The Trip to Italy Michael Winterbottom

The Trip to Italy Michael Winterbottom
Whether it's Mr. Bean's Holiday or Jamie's Great Escape, British television programs have long been known to take their characters and send them off to far-flung locations across Europe in the hopes of raising ratings, but to little avail. Michael Winterbottom's The Trip to Italy — the silver screen adaptation of the Italian leg of the semi-improvisational comedy show starring Steve Coogan and Rob Brydon — is no different, taking all the fun out of the original by transforming it into an overwrought emotional journey.

The premise is the same as the first incarnation of The Trip, a six episode mini-series by the BBC (that was later condensed into a full-length feature) about a pair of friends who traverse the English countryside in search of the country's gourmet hotspots, all in an attempt to recount their experiences for an article planned to be published in the British newspaper The Observer. The strength of the original program/film lay in the chemistry between Coogan and Brydon, two real-life buddies who spent every conceivable moment trying to outdo one another with their subtle jokes, ribbings and impressions of one another and the world's celebrities.

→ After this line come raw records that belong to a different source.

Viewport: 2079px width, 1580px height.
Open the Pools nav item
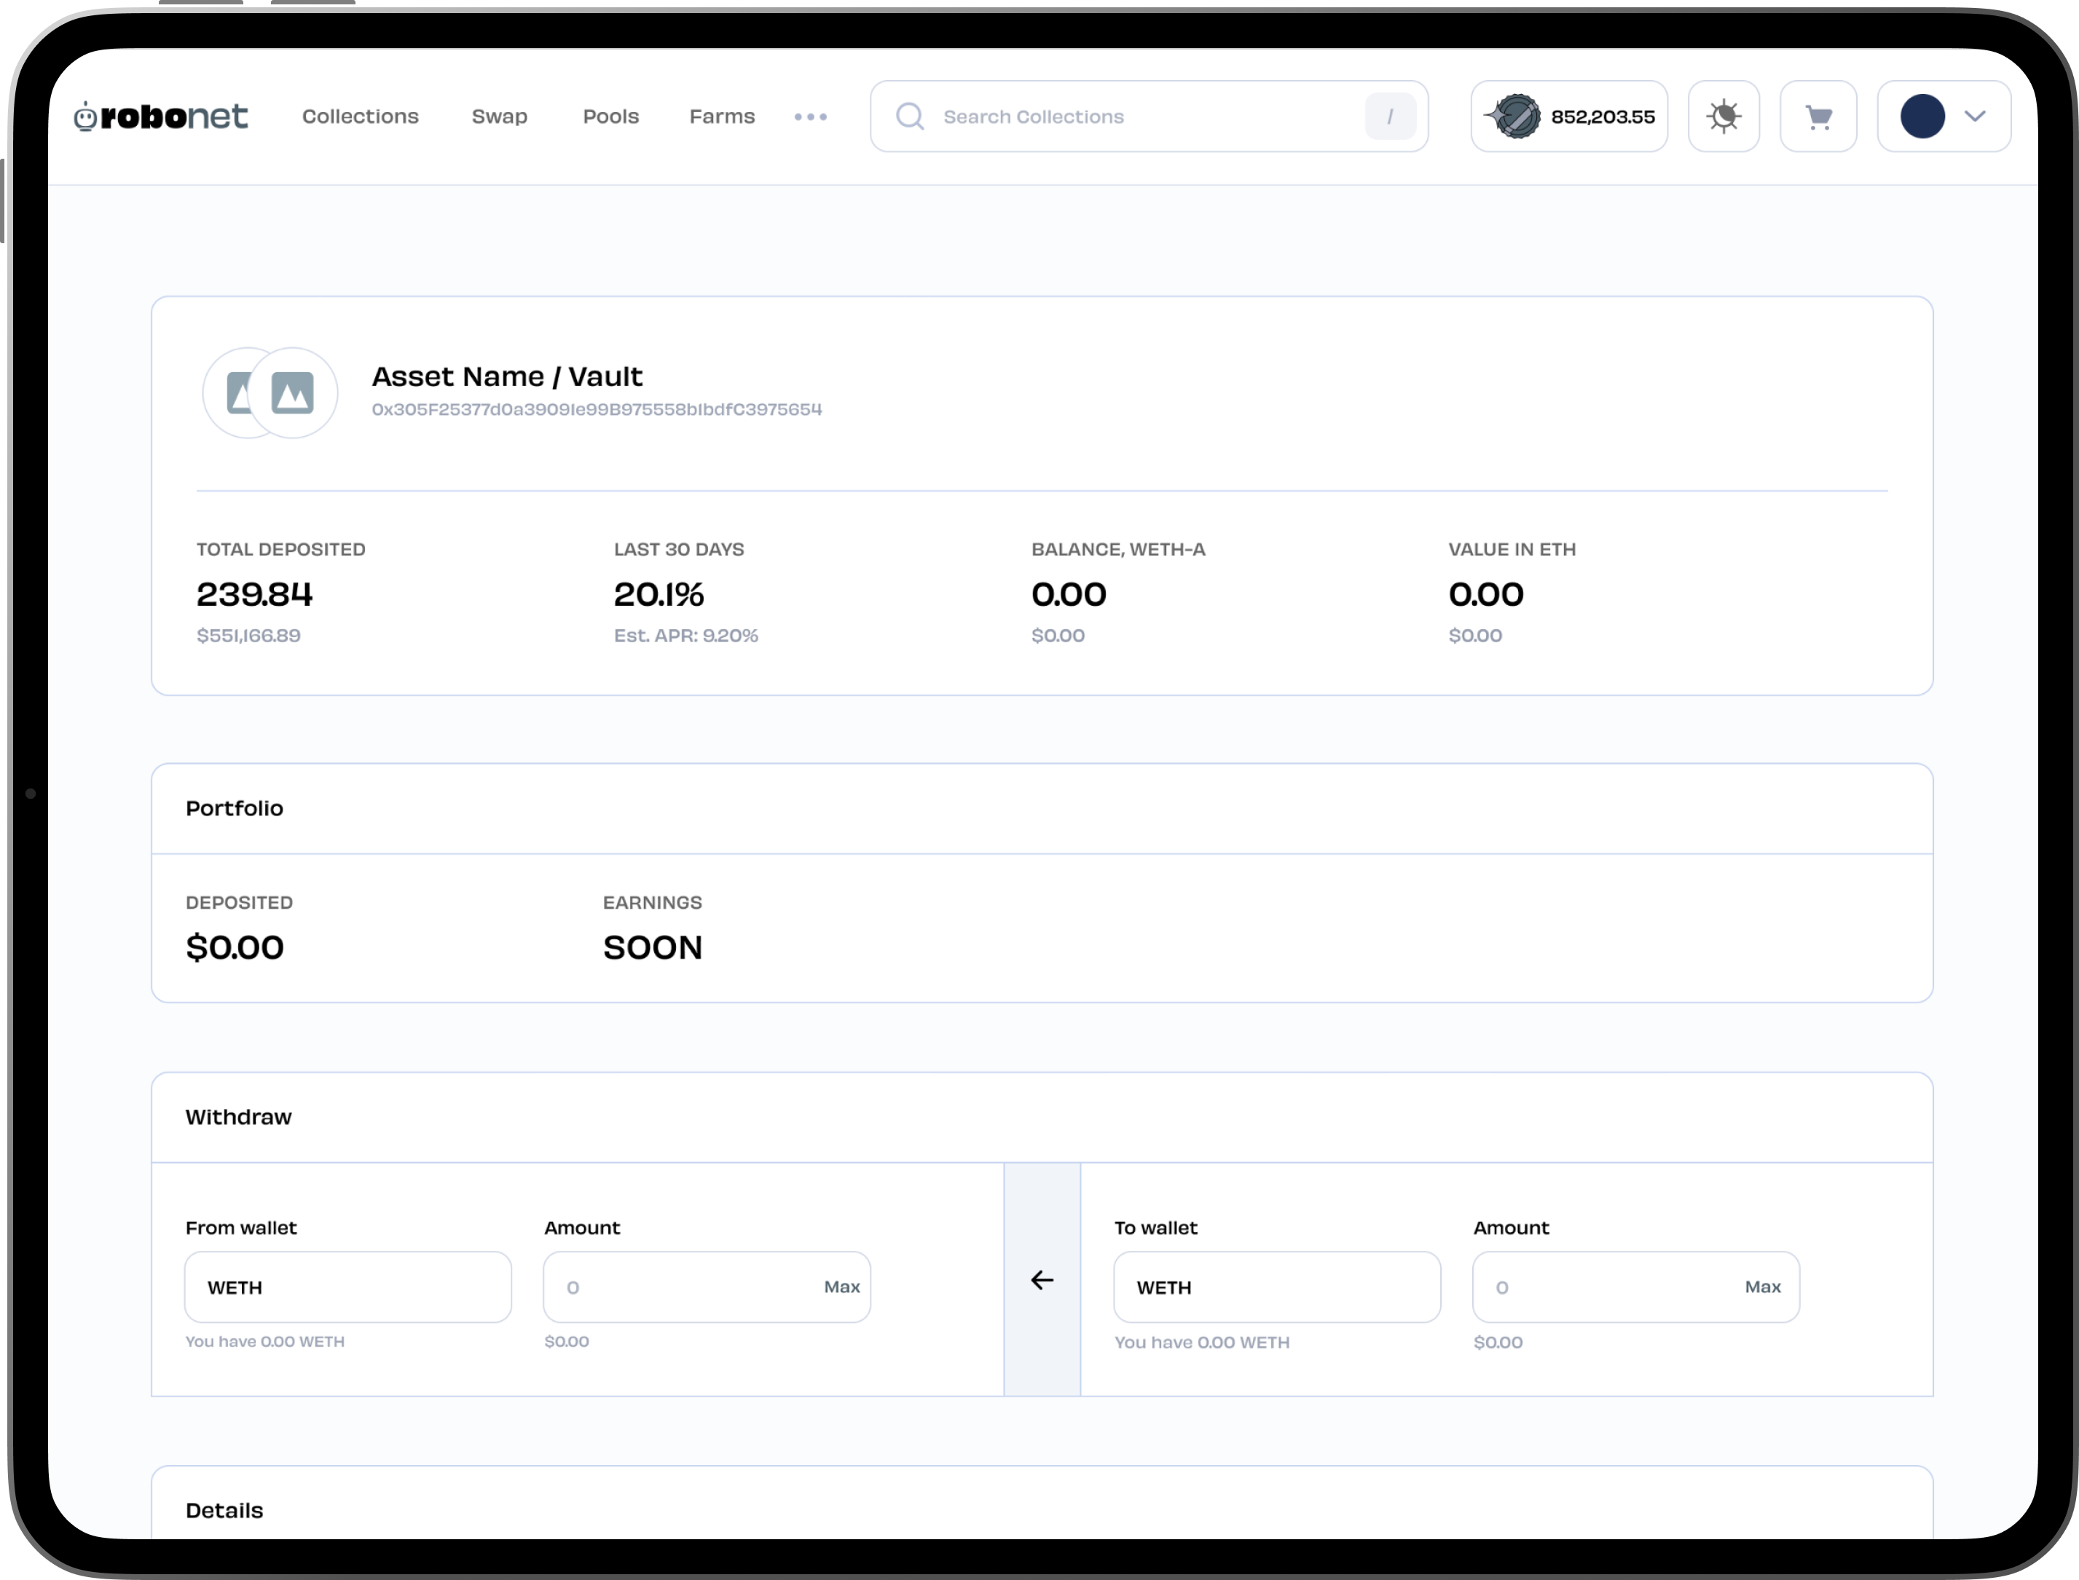pos(611,117)
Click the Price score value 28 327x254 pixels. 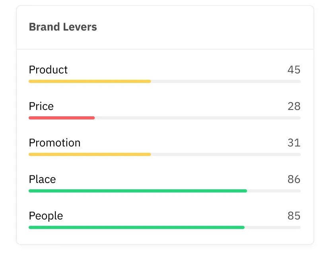coord(294,106)
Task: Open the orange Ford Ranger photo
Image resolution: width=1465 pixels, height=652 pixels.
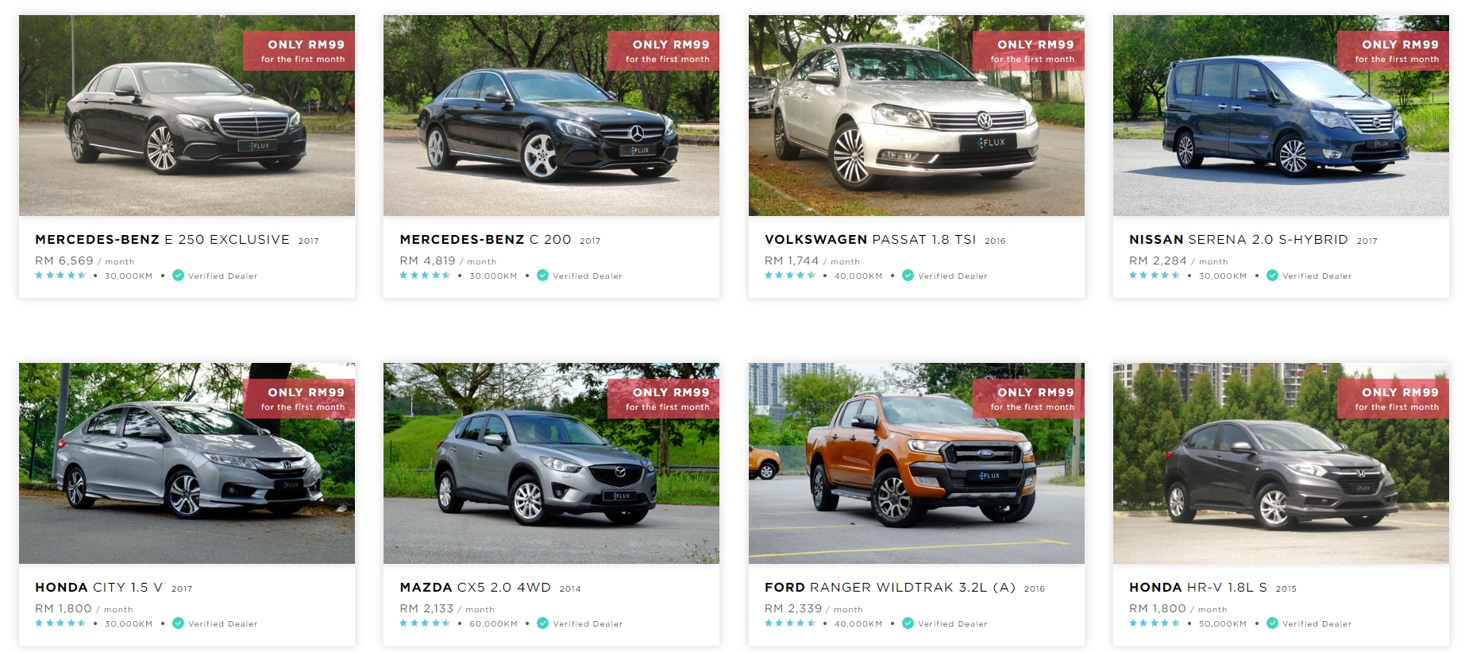Action: (x=916, y=463)
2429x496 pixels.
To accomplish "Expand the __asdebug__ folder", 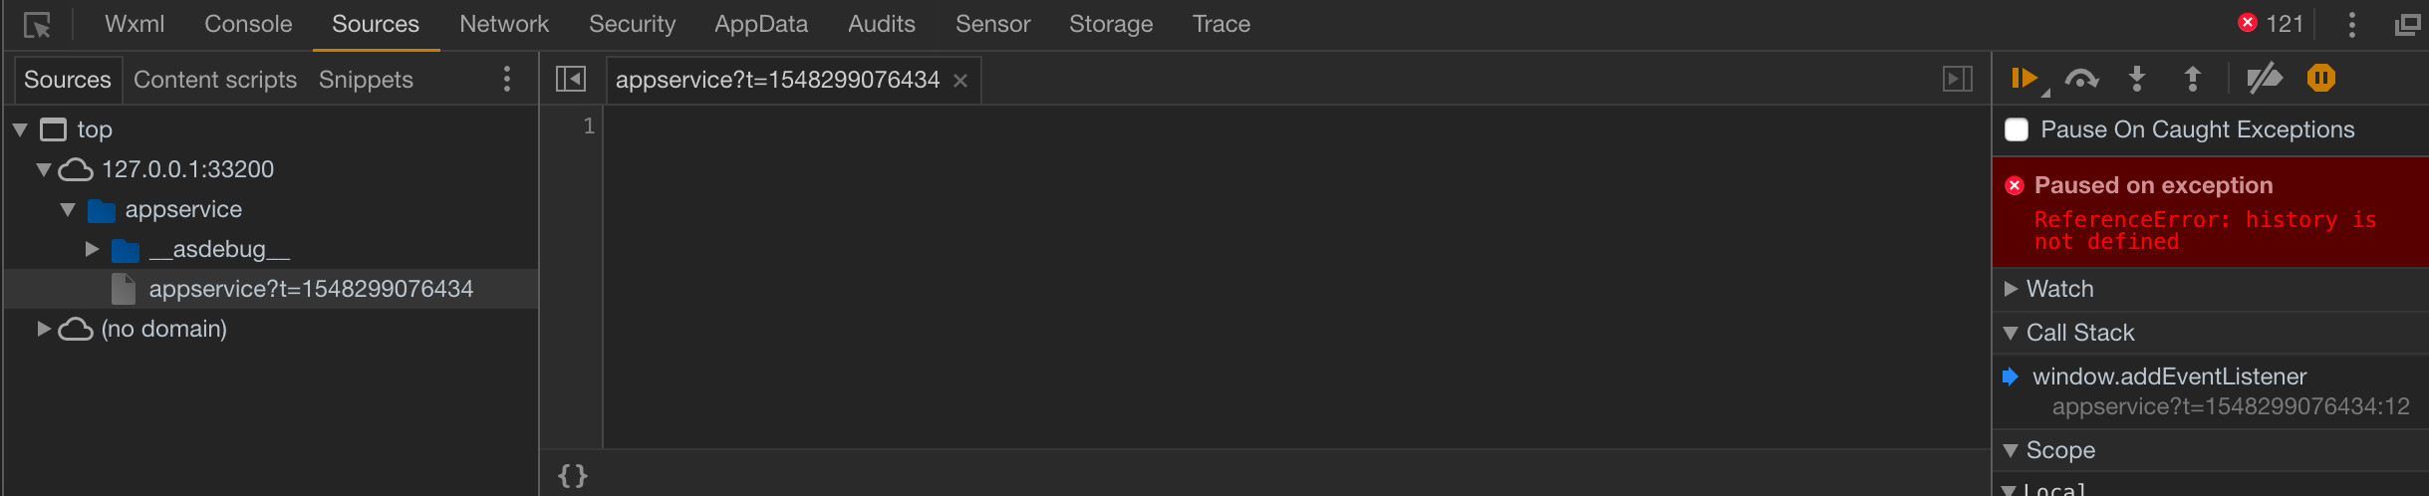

The impressions are still mostly the same — both actors battle it out trying to do better representations of Robert De Niro, Michael Caine and Roger Moore, to name a few — but the sense of charm and camaraderie is strangely absent. This is mostly due to Coogan and Brydon's character development; while Brydon as a humorous and level-headed stay-at-home hubby helped balance out Coogan's image of a swaggering, egotistical lothario in the first film, The Trip to Italy finds the pair switching roles, as Coogan contemplates forgoing his movie career in the hopes of spending more time with his 16 year old son, and Brydon chooses to focus his efforts on cinematic and sexual adventures away from his wife and young child. While Coogan's transition is easy enough, Brydon's role-reversal renders his character a detestable mess, making it hard for the viewer to connect with the character and the flaws that made him so charming in the first film.

To compensate for this, Winterbottom's sequel spends much of its time setting up dramatic situations, rather than giving his actors enough space to focus on the comedy. (Extended sequences joking about Tom Hardy's portrayal in The Dark Knight Rises and the lyrical prowess of Canadian singer-songwriter Alanis Morissette feel particularly forced and hackneyed, considering the ample screen time given to each observation.)

That doesn't mean The Trip to Italy is without its merits. The visuals and settings look stunning, as does the food. Even forays into the history of Italian cinema and romantic literature help heighten the film's characters and their experiences overall. However, much like an appetizer, The Trip to Italy ultimately leaves viewers unsatisfied and wanting more.